Numerous complex tensions arise in clinical settings and the supporting literature and guidelines around questions of Fixed Clinical Ontological Pragmatism, particularly when based on Ontological Certainty. Fixed Clinical Ontological Pragmatism may have certain advantages in certain contexts where shared beliefs are taken as givens on all sides, thus creating a sense of social and paradigmatic cohesion with the obvious benefits that may arise from that.
It may also yield problems if the fixed ontological frames are insufficient for the experiences and situations being experienced. Examples of this include those advocating for Cosmic Consciousness over Materialism stating that it would provide vastly better and more coherent explanations of Emergent Phenomena, such as psi phenomena, than would Materialism, and, conversely, those advocating for Materialism arguing that notions of biochemical and physical determinism are clearly vastly more rationally acceptable and better supported by reproducible scientific evidence than notions of, say, psi phenomena. Mind-Body Dualism accepts neither Cosmic Consciousness nor Materialism as true, believing that the world of the spirit or soul and the world of the body go by their own laws, believing themselves to thus be superior to and transcending the debates and issues proposed by both the Materialists and the Consciousness Consciousness advocates. In teach of these examples, we find a certainty that a particular Fixed Ontology is not only true but also optimally useful in all situations.

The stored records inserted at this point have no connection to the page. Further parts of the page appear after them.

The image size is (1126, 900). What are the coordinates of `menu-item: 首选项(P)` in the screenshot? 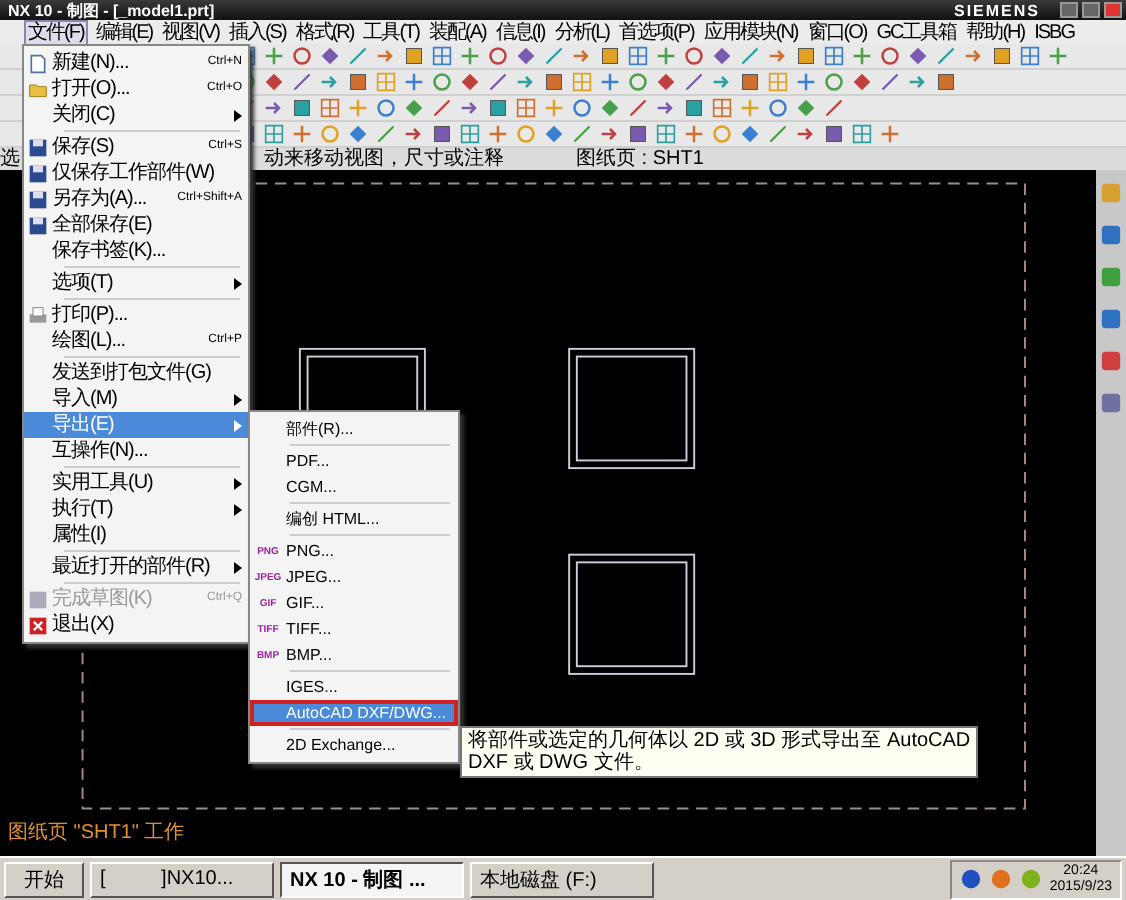 It's located at (656, 32).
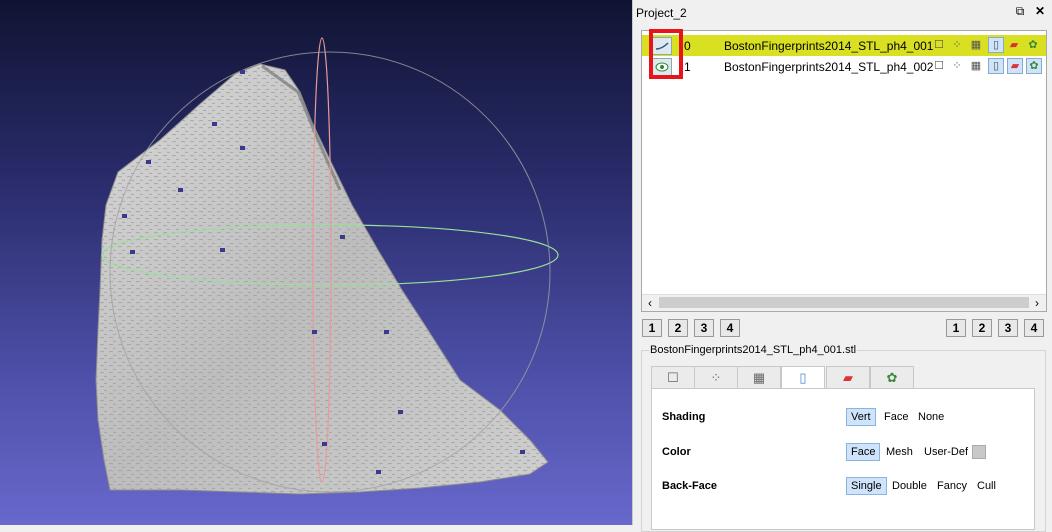 Image resolution: width=1052 pixels, height=532 pixels. I want to click on shading-vert-option: Vert, so click(861, 417).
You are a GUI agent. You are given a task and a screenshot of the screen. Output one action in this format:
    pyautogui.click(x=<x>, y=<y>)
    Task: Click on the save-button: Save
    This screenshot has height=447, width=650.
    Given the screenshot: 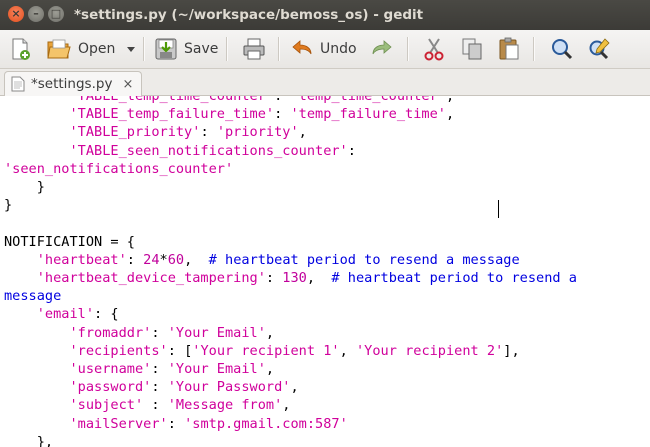 What is the action you would take?
    pyautogui.click(x=186, y=49)
    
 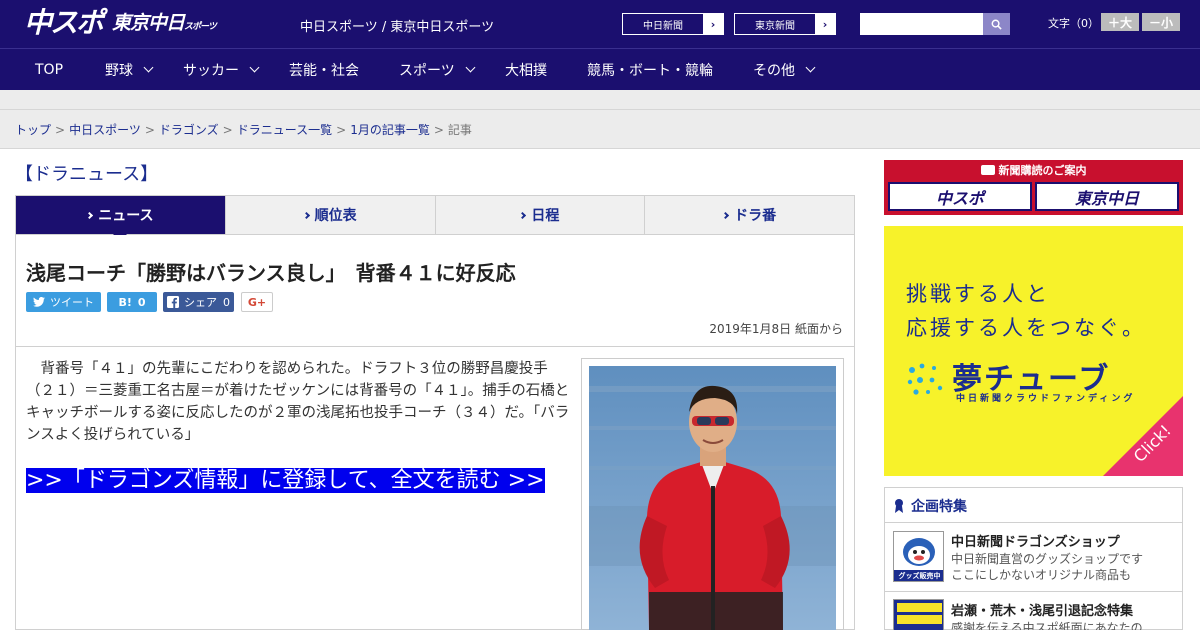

Regardless of which of these may or not be true or most useful, depending on your epistemic and cultural frames, the general point is that there is hot and consequential debate regarding the optimal Fixed Clinical Ontology with profound consequences for living humans in clinical, scientific, public health, and social settings, and so these must be strongly and skillfully taken into account in the work of EmergeWiki, whose first goal is not to sort out questions of ontology, but, instead to promote good outcomes.
2. Agnostic Clinical Ontological Pragmatism
Agnostic Clinical Ontological Pragmatism is the notion that, since we cannot know what is truly true, we then are faced purely with questions of pragmatism, and, to some degree, aesthetics, meaning what works, meaning advances the goals of people set of individuals with particular aesthetic considerations when dealing with a specific situation in that cultural and functional context. While obviously allowing for a great deal of potential flexibility, strict ontological agnosticism does also have the risk of looking down on any Ontological Certainty and related beliefs, cultures, and individuals adhering to these as being on intrinsically epistemically shaky grounds, thus leading potentially to some of the barriers to developing trust and therapeutic relationships, among other issues.